▸ **Activity**
When you spot the word "computer" in a line of the data below, copy that line.

START Exercise materials

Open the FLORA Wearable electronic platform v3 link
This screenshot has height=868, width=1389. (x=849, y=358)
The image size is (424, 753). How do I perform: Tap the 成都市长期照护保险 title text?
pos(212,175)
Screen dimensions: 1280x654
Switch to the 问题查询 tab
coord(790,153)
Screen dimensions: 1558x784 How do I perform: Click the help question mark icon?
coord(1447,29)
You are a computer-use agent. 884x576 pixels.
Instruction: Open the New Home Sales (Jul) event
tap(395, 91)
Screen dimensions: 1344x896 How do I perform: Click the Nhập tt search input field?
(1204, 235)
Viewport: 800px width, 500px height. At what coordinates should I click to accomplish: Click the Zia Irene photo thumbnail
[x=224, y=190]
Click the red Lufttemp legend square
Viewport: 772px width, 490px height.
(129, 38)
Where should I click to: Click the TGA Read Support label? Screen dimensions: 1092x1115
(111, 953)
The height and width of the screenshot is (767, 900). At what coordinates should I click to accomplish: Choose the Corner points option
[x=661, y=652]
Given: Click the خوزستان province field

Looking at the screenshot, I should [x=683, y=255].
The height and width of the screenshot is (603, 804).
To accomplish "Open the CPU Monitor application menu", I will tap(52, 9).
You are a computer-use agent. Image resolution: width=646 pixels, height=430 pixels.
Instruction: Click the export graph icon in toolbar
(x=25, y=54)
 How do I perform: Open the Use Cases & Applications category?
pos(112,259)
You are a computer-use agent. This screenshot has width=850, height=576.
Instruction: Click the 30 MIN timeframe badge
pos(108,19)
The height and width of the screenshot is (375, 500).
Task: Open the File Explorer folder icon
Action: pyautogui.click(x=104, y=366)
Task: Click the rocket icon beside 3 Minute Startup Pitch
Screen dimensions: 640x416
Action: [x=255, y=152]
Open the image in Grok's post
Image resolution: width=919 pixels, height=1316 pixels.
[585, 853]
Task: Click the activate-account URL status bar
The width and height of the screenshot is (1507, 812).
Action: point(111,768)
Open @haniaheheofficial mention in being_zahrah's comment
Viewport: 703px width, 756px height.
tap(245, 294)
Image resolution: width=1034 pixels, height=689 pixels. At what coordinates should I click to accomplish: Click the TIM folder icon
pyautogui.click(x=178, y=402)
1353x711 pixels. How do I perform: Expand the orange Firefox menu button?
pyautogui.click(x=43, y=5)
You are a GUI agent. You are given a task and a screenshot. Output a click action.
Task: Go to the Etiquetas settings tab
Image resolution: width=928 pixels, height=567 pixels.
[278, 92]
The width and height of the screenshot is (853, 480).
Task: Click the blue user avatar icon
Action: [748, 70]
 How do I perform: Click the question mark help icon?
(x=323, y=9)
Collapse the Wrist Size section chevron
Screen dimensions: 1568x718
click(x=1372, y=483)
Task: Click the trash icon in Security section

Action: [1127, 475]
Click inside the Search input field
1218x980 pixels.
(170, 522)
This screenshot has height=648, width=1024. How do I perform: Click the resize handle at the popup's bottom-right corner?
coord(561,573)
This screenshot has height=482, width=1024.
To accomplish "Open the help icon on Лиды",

END Exercise materials

▸ **Finished exercise**
You are a computer-use agent. 884x576 pixels.
You are a computer-use agent. Image resolution: width=646 pixels, height=430 pixels.
You are a computer-use agent. This screenshot has width=850, height=576.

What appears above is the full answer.